**CONSIGNE**. Reproduisez s'il vous plaît, sans rien changer, le passage de la discussion sur le licenciement situé entre « Et il n'y a » et « respect du préavis. », ces deux extraits compris.

**TEXTE À LIRE**.
# Licenciement



## Elfy01 (19 Octobre 2022)

Bonjour, j'ai refusé l'avenant a mon contrat.
Combien de temps a le parent employeur pour envoyer la lettre de licenciement ?
Et quels sont mes recours si ce n'est pas fait dans les temps?
Merci de vos réponses 
J'ai fait des recherches sur internet et j'ai trouvé entre 4 et 30 jours pour la lettre mais je veux être sur.


----------



## GénéralMétal1988 (19 Octobre 2022)

Bonjour le fait que tu aies refusé l'avenant n'implique pas systématiquement un retrait d'enfant. 

Et il n'y a pas de délai pour l'employeur pour décider ou pas du retrait d'enfant.


----------



## Griselda (19 Octobre 2022)

Ca ne marche pas comme ça.
L'une des parties présente un Avenant car elle soouhaite modifier certains points du contrat.
L'autre partie est libre de refuser, ce que tu as fait.
Dès lors jusqu'à preuve du contraire le contrat se poursuit tel qu'il est sans modification.
Si l'une des 2 parties décide de rompre le contrat, quelle que soit la raison, elle est libre de notifier la rupture quand elle veut dans le respect du préavis.

**DONNÉES FOURNIES**.
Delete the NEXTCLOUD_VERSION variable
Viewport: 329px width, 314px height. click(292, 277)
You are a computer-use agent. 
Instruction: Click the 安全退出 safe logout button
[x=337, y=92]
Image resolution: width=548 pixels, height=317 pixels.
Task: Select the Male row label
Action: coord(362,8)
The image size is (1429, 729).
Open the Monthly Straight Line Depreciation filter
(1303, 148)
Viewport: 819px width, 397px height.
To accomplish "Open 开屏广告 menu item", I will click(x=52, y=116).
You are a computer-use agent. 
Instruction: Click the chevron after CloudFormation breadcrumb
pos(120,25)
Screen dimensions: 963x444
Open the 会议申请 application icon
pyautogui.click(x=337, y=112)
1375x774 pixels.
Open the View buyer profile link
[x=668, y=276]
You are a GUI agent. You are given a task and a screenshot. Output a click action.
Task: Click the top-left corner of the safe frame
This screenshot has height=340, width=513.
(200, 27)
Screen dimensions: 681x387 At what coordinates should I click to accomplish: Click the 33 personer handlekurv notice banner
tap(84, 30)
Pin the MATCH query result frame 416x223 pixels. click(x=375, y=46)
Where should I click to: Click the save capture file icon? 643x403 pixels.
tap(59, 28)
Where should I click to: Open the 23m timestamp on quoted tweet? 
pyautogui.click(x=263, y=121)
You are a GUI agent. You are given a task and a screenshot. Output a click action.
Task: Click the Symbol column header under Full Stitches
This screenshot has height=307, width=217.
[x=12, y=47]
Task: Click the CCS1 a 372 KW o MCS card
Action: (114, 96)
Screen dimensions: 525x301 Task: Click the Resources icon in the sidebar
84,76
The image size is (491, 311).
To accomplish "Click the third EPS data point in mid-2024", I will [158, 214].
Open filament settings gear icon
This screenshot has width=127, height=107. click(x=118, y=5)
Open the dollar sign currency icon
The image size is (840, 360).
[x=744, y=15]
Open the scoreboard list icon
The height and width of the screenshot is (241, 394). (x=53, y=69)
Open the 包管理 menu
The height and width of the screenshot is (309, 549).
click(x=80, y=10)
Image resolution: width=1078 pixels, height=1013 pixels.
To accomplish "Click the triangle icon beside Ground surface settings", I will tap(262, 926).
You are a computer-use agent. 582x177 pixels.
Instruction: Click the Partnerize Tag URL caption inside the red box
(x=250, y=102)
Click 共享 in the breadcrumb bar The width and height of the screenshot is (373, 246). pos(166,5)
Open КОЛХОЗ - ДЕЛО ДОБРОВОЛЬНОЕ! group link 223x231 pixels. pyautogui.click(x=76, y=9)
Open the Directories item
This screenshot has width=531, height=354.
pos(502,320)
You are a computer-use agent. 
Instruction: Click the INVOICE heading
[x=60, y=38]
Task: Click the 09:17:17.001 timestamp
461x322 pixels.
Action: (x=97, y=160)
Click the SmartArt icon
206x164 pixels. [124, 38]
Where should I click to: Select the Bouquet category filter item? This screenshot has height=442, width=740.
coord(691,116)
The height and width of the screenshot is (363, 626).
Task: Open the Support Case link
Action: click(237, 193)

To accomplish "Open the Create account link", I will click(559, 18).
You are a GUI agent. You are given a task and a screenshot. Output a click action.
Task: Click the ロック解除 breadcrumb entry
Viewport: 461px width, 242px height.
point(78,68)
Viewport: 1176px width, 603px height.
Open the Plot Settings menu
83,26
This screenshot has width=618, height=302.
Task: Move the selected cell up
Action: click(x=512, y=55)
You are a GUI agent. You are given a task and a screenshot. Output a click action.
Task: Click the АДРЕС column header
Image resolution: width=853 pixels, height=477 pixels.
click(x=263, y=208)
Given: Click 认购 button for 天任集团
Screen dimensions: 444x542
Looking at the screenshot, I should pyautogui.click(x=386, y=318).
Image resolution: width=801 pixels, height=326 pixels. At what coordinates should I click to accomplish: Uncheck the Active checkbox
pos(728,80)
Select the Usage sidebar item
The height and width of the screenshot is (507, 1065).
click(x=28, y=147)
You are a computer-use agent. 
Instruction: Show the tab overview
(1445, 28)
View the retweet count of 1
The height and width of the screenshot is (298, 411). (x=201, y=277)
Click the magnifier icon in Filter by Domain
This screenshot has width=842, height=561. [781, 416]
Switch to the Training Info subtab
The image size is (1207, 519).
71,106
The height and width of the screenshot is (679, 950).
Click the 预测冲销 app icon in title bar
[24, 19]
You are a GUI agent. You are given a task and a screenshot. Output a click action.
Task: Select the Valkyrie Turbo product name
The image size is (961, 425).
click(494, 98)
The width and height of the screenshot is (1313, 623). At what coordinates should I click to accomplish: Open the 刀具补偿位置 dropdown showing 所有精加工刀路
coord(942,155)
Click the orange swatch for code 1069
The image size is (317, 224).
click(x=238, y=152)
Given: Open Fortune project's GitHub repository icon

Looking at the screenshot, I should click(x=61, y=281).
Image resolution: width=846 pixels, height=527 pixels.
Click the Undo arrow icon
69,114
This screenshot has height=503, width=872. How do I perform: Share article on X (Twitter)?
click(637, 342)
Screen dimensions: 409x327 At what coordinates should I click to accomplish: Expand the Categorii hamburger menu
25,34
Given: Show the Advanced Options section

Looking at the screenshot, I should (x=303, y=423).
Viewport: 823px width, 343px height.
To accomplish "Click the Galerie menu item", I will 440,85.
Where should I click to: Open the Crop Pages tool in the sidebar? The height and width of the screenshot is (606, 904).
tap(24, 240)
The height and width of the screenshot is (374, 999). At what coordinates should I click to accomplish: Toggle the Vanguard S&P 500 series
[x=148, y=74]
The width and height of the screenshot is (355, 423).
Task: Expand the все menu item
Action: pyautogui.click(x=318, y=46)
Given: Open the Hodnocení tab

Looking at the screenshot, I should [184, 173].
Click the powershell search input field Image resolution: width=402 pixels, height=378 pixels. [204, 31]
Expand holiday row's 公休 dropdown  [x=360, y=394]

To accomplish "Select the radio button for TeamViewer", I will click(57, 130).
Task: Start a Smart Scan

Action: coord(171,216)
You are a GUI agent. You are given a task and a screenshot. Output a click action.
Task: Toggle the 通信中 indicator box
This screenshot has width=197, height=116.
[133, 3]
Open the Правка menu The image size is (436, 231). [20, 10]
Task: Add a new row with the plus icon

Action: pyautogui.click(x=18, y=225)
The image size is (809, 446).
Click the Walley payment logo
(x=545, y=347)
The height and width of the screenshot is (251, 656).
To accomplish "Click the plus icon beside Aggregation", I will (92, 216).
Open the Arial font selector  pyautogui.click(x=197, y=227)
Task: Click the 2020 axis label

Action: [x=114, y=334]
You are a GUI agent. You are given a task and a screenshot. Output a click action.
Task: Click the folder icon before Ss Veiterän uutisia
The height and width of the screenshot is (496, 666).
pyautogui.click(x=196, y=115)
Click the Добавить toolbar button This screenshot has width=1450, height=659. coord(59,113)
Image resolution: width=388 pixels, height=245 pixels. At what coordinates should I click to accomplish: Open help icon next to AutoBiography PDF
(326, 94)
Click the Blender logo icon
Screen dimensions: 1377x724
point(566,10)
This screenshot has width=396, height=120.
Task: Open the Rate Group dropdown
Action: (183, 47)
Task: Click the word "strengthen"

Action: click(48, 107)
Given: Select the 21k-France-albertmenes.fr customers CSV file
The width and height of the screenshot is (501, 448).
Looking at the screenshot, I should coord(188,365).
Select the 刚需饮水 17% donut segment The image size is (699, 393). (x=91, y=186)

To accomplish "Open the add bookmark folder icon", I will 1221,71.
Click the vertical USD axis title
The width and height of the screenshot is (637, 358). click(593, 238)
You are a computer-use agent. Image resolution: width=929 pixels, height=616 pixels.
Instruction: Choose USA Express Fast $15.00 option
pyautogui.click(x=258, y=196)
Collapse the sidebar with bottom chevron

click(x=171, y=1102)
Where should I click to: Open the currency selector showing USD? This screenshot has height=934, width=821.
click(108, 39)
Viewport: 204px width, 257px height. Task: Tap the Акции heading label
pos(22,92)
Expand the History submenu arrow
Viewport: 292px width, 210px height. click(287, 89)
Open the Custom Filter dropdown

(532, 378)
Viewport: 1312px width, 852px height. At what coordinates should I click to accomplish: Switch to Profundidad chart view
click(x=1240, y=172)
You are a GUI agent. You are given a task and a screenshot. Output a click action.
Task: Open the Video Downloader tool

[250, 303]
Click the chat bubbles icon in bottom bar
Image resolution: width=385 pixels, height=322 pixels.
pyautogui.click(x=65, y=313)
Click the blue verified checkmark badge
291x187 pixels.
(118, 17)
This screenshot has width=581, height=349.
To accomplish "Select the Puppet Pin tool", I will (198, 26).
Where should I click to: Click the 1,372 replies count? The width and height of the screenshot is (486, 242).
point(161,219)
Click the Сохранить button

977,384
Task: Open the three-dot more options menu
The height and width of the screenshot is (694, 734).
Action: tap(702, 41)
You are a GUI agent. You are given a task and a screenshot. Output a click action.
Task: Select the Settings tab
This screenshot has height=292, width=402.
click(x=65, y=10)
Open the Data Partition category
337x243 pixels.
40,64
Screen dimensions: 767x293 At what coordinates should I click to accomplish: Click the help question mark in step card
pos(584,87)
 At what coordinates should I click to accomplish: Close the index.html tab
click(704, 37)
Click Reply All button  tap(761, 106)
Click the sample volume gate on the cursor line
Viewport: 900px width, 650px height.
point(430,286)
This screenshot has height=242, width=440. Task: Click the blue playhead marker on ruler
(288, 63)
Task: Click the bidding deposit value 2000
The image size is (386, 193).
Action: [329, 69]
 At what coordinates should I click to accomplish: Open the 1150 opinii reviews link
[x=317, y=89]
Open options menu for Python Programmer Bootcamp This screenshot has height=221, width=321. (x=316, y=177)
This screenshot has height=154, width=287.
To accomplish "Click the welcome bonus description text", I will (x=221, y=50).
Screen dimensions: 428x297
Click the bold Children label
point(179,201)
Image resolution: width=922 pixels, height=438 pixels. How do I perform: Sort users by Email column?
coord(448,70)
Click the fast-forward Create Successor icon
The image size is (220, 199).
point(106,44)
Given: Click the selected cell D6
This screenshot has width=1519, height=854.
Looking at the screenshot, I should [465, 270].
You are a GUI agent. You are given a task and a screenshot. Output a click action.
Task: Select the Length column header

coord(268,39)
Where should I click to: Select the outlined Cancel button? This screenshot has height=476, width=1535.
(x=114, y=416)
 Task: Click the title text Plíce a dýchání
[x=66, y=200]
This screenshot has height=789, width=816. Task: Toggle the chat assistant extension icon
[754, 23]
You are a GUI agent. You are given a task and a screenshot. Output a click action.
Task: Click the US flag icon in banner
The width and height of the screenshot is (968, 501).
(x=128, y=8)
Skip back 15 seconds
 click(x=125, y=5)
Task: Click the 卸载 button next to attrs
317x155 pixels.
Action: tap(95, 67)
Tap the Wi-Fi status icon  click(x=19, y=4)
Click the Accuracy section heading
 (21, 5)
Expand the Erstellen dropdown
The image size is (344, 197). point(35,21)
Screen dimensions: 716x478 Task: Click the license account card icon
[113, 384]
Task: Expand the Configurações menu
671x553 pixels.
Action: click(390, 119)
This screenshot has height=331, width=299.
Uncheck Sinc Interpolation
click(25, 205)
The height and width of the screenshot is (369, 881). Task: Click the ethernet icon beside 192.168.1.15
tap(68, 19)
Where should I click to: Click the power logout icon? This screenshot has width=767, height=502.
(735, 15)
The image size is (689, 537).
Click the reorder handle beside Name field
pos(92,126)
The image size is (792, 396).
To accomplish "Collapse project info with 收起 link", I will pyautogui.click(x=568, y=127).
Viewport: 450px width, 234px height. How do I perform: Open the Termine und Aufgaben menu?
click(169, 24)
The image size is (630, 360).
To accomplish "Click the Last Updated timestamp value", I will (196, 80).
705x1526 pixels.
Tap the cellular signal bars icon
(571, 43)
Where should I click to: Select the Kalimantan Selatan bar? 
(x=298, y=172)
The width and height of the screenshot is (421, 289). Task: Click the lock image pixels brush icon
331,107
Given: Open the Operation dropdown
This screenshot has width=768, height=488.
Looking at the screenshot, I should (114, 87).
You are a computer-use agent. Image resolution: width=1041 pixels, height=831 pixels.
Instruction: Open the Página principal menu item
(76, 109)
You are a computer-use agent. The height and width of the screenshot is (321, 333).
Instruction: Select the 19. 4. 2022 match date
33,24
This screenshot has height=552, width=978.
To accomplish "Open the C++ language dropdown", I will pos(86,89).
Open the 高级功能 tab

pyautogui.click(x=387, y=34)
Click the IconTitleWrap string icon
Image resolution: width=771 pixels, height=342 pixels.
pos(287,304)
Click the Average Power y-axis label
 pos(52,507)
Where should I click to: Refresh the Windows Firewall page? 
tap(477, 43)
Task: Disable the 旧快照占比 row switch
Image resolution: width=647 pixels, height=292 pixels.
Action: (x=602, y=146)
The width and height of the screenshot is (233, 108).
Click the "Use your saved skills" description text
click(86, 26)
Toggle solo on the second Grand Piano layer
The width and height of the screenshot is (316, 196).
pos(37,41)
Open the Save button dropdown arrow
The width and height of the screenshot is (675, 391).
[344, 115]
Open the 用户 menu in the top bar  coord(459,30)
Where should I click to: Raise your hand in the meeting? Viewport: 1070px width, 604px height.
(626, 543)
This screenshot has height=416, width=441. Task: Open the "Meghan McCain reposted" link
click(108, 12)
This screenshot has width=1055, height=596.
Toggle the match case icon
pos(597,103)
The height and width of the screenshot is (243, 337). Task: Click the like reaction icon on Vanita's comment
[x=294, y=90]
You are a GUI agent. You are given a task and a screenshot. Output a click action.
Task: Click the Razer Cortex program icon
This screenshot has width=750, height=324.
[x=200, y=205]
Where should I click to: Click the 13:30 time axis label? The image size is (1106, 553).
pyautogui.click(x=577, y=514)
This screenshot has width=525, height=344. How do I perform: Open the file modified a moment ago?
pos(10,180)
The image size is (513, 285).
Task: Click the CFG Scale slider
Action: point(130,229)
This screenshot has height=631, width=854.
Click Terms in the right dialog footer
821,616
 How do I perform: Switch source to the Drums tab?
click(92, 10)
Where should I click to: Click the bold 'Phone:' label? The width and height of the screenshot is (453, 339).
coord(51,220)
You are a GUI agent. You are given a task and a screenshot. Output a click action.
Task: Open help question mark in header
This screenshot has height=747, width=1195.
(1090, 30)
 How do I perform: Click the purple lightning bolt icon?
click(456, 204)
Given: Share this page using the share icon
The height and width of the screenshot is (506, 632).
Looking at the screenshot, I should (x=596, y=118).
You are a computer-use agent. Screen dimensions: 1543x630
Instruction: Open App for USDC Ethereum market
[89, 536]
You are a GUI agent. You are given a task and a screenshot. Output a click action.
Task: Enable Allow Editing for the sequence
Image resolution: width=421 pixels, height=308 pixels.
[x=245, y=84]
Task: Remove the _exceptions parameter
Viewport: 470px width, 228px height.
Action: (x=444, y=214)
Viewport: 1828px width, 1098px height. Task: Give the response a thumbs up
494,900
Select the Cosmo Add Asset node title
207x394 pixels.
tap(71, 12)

**RÉPONSE**.
Et il n'y a pas de délai pour l'employeur pour décider ou pas du retrait d'enfant.


----------



## Griselda (19 Octobre 2022)

Ca ne marche pas comme ça.
L'une des parties présente un Avenant car elle soouhaite modifier certains points du contrat.
L'autre partie est libre de refuser, ce que tu as fait.
Dès lors jusqu'à preuve du contraire le contrat se poursuit tel qu'il est sans modification.
Si l'une des 2 parties décide de rompre le contrat, quelle que soit la raison, elle est libre de notifier la rupture quand elle veut dans le respect du préavis.